High School Senior Promises Not to Publicly Urinate on Harvard Landmarks if Admitted

Although you don’t have to know ancient Greek to get into Harvard these days, some people have trouble making the cut. But what happens when those individuals think demonstrating their cult-like zeal and devotion to the place is the super-shiny golden ticket to acceptance? Bad news, that’s what. First, there was “Harvard, Please.” And now, waitlisted Harvard applicant Grace Oberhofer is unwisely taking lessons from a page out of Aleksey Vayner’s book.

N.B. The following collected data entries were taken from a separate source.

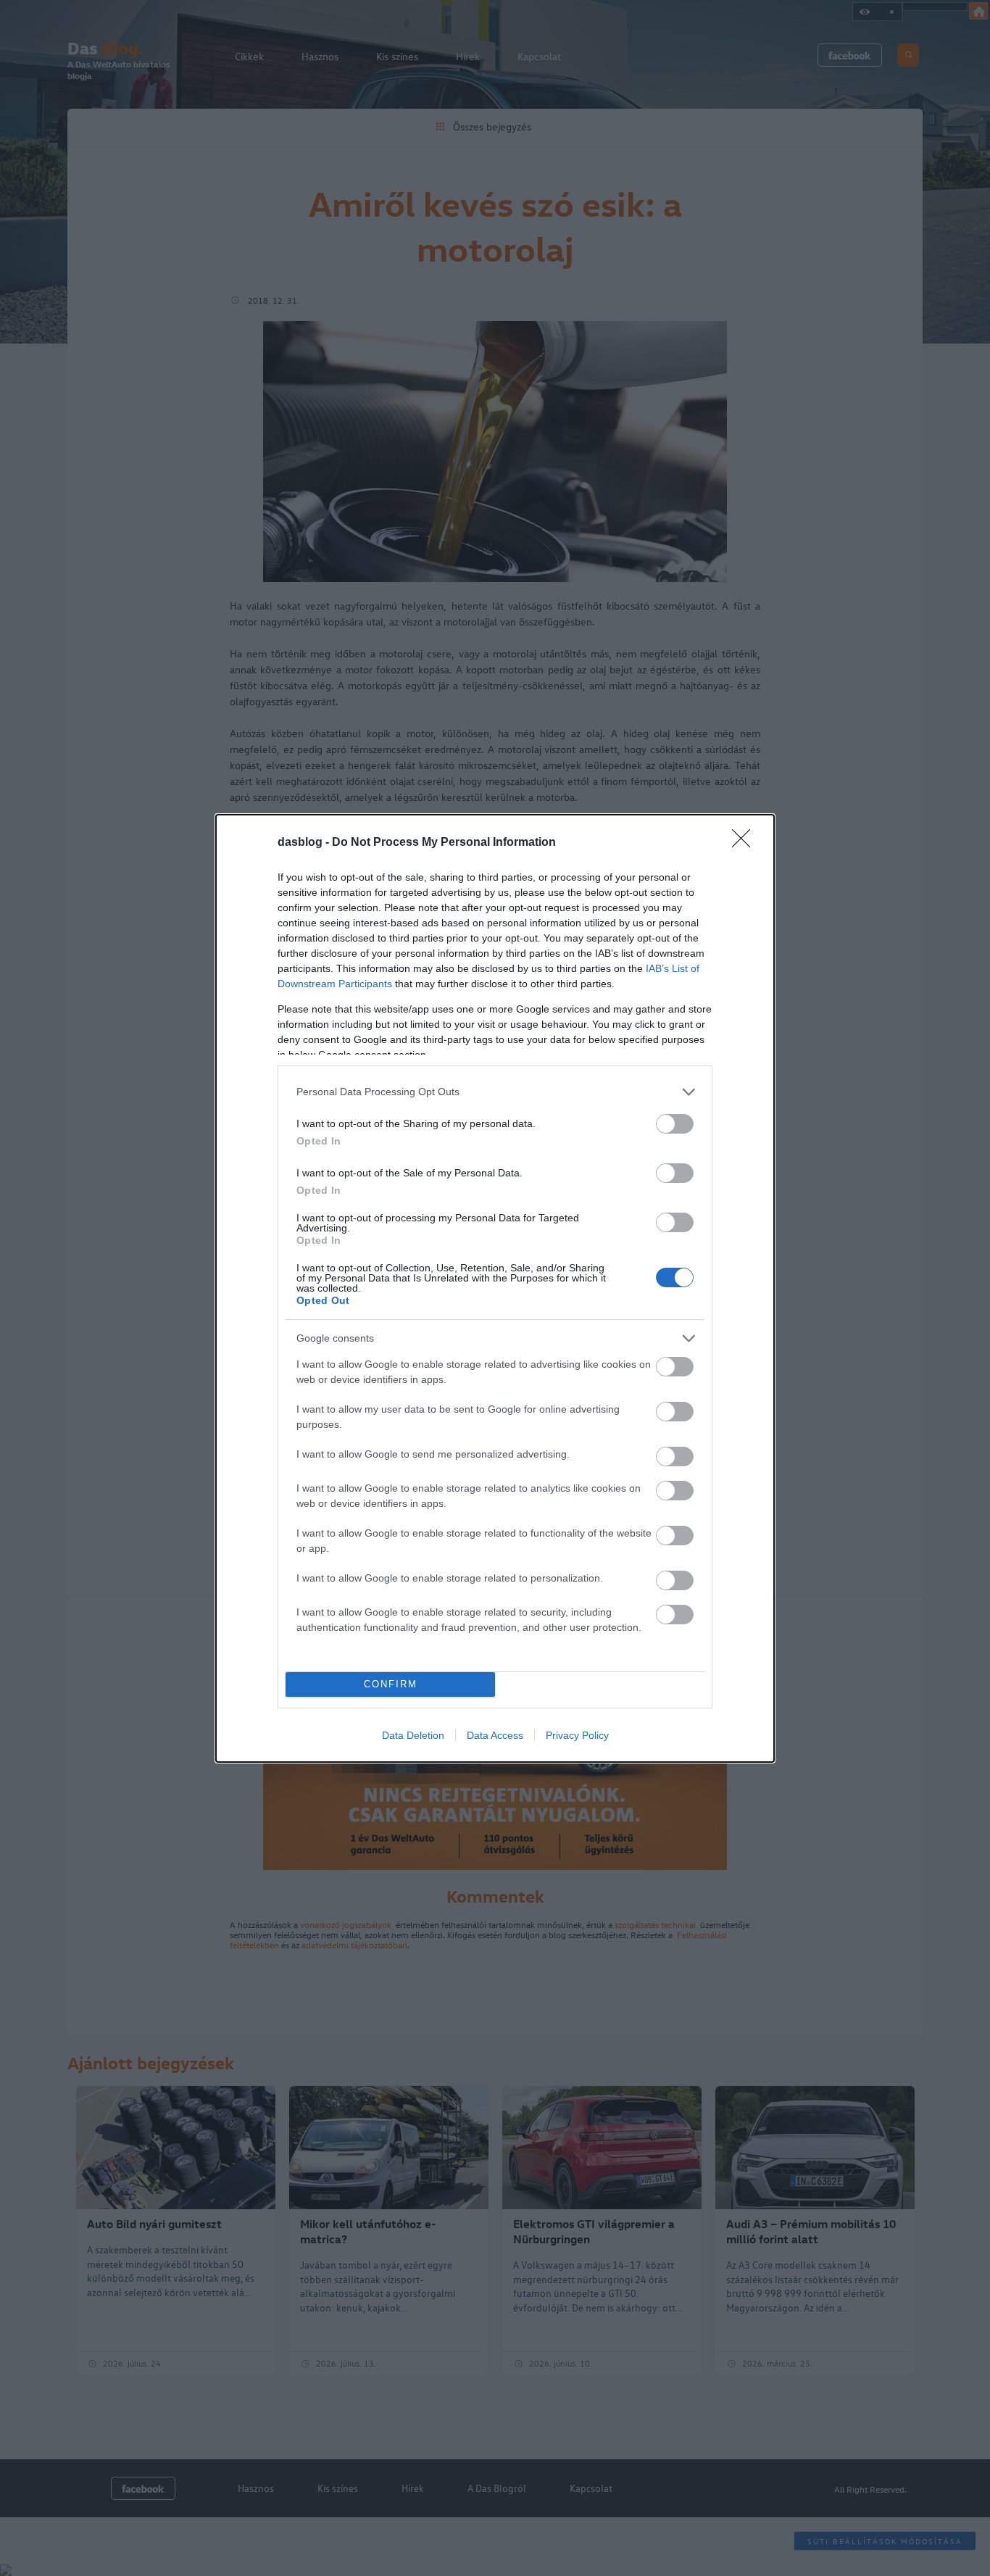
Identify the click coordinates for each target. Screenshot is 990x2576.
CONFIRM (390, 1684)
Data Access (495, 1735)
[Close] (746, 843)
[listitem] (495, 1092)
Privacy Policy (577, 1735)
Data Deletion (413, 1735)
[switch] (675, 1124)
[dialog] (495, 1288)
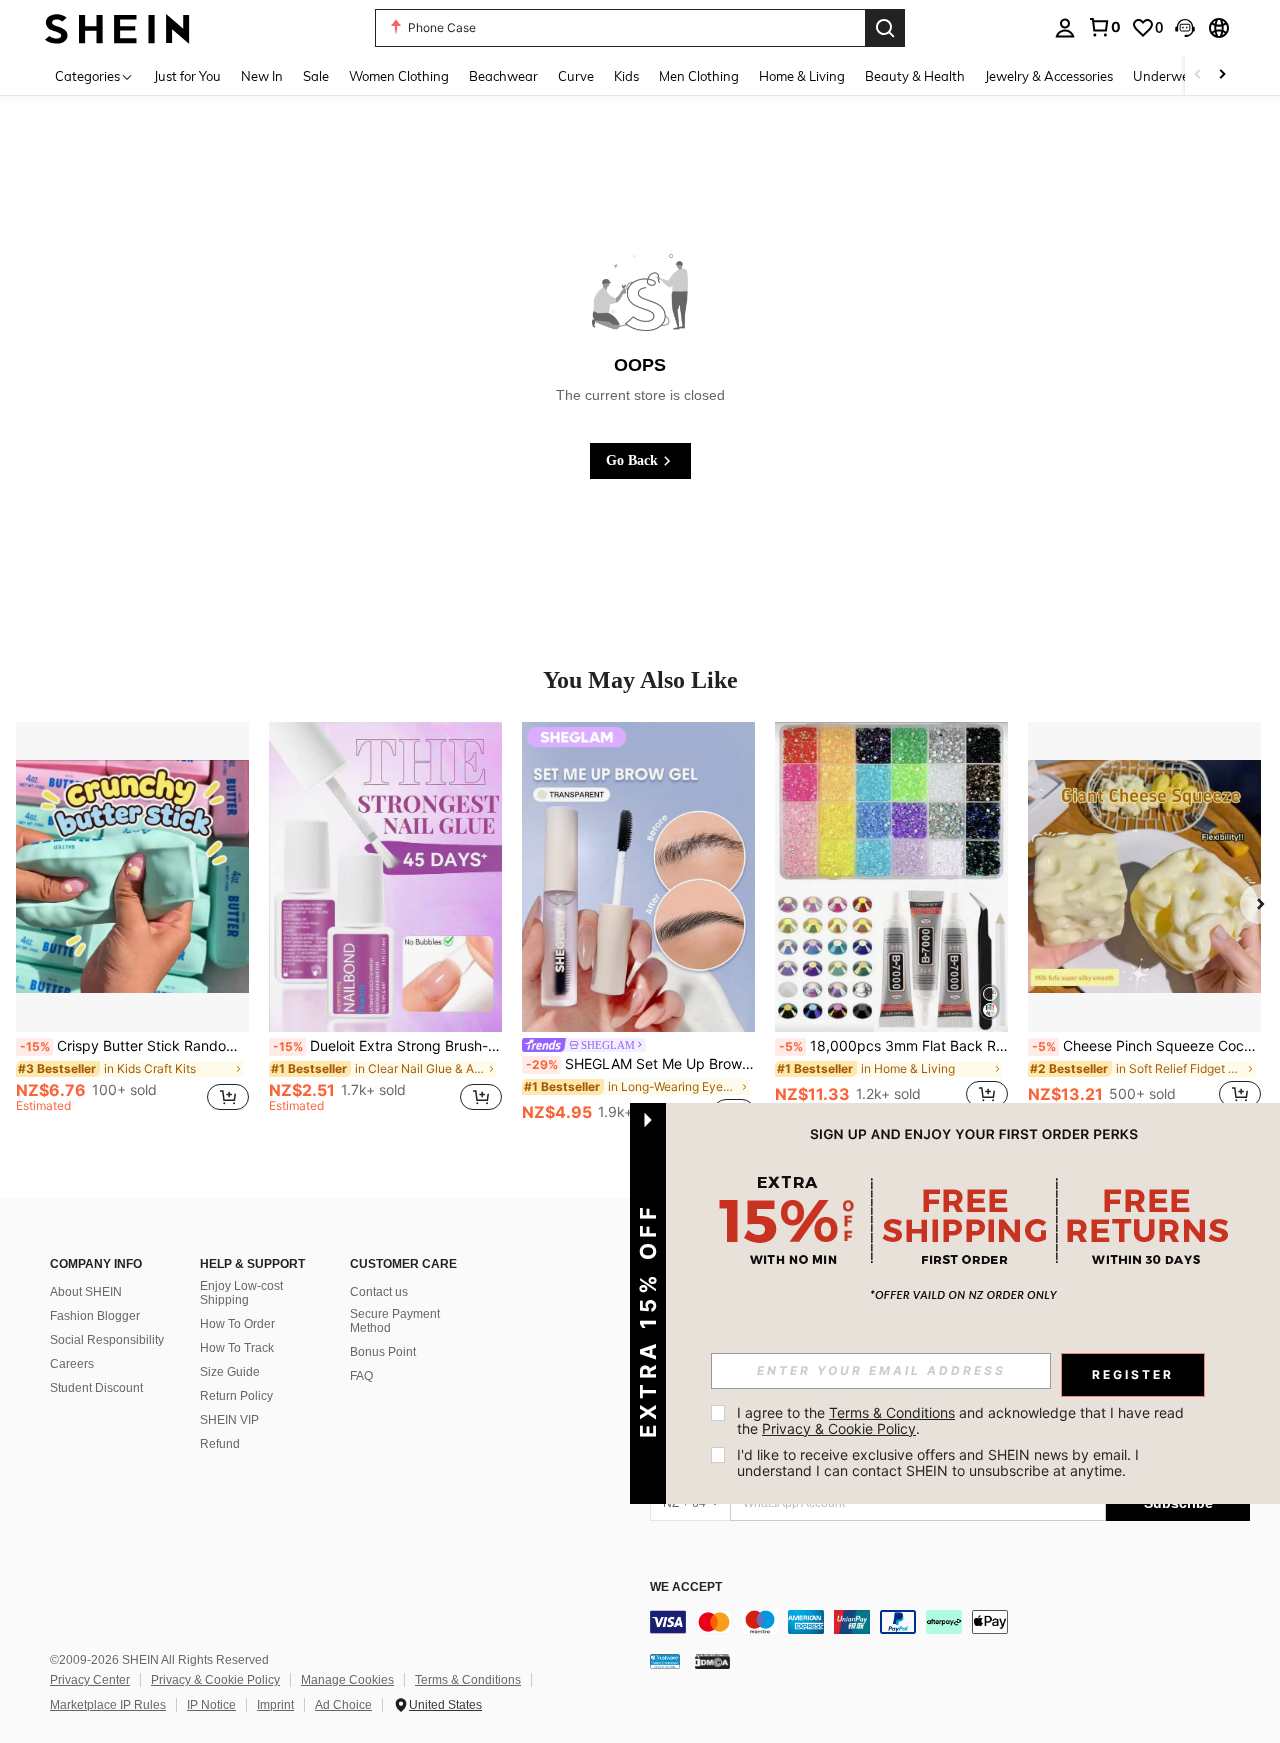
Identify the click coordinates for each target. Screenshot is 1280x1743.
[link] (1104, 27)
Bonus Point (383, 1352)
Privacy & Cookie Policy (215, 1680)
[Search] (885, 28)
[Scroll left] (1198, 75)
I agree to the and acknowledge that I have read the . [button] (962, 1420)
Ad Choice (343, 1705)
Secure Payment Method (395, 1321)
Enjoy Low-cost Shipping (241, 1293)
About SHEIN (86, 1292)
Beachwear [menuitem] (503, 76)
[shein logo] (117, 27)
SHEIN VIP (229, 1420)
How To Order (237, 1324)
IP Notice (211, 1705)
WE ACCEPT (686, 1587)
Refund (220, 1444)
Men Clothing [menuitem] (699, 76)
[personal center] (1065, 28)
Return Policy (236, 1396)
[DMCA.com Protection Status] (712, 1661)
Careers (72, 1364)
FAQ (361, 1376)
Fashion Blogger (95, 1316)
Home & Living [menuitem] (802, 76)
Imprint (275, 1705)
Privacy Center (90, 1680)
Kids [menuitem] (626, 76)
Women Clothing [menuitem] (399, 76)
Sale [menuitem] (316, 76)
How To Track (237, 1348)
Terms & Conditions (468, 1680)
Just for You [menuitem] (187, 76)
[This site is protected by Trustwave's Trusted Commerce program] (665, 1661)
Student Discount (96, 1388)
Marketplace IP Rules (108, 1705)
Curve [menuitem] (576, 76)
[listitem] (132, 926)
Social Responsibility (107, 1340)
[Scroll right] (1222, 75)
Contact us (379, 1292)
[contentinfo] (950, 1622)
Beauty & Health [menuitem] (915, 76)
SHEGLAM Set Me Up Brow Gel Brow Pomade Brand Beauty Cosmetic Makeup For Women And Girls (640, 1064)
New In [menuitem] (262, 76)
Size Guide (230, 1372)
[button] (1185, 28)
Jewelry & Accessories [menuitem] (1049, 76)
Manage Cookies (347, 1680)
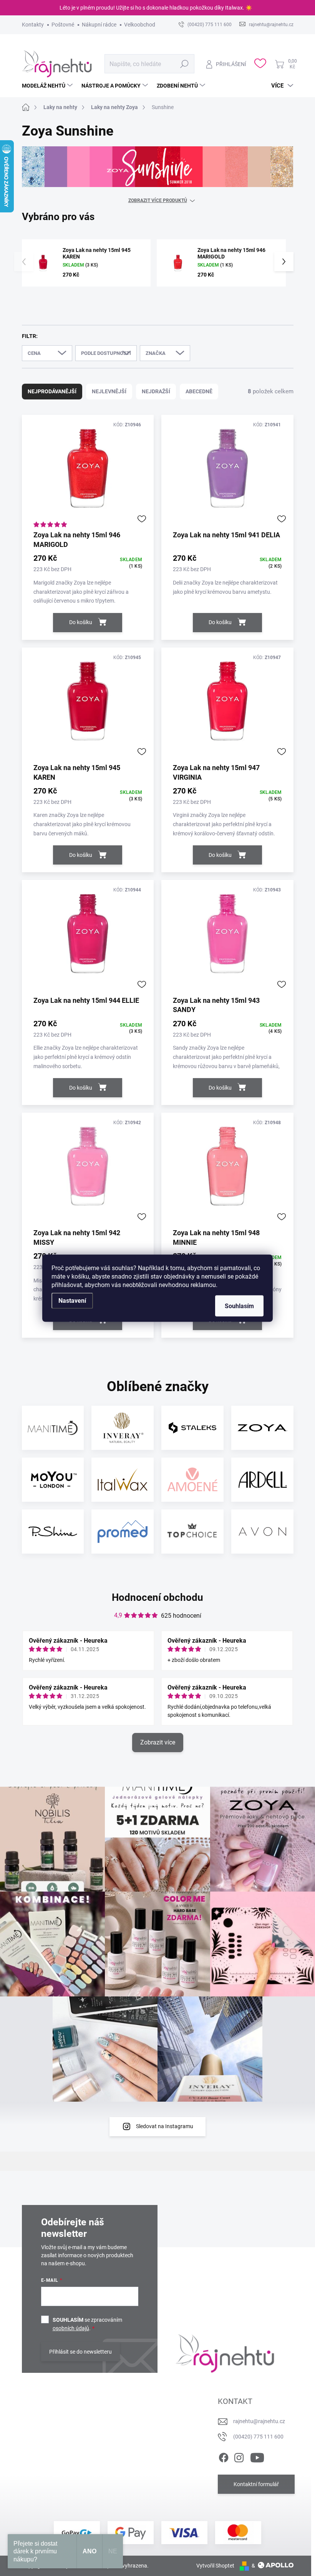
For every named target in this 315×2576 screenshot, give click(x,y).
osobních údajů (71, 2328)
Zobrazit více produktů (157, 200)
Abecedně (199, 391)
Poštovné (62, 25)
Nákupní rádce (99, 25)
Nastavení (72, 1300)
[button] (283, 261)
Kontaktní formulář (256, 2484)
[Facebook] (223, 2456)
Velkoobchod (139, 25)
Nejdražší (156, 391)
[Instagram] (239, 2456)
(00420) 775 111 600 (258, 2437)
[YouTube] (257, 2456)
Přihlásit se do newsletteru (80, 2352)
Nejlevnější (109, 391)
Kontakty (33, 25)
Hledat (184, 64)
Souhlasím (239, 1305)
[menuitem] (48, 85)
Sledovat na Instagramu (164, 2126)
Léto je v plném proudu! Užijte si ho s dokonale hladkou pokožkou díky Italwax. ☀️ (156, 8)
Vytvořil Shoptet (215, 2566)
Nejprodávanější (52, 391)
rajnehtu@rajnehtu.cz (259, 2421)
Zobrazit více (157, 1742)
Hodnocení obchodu (157, 1597)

Not a completely bad song (despite the whole shrieking thing), but she probably should have brushed-up on IvyGate in order to come up with some more entertaining Harvard references. (You know she was running out of them when she had to affirm she’d never pee on John Harvard’s statue.) And maybe she shouldn’t have made it public. For one thing, even if she does get in, she will now FOREVER be known as that pre-frosh who made a slightly creepy and overly impassioned plea to be admitted to Harvard, exemplifying how a competitive admissions process turns people into raving, singing lunatics.

Quick question, Grace: How do the colleges that actually admitted you feel about the fact that you think a desperate video plea was a better alternative to attending their institutions? And how is Harvard going to feel, PR-wise, about admitting someone who calls it a “school that intimidates the average fool?”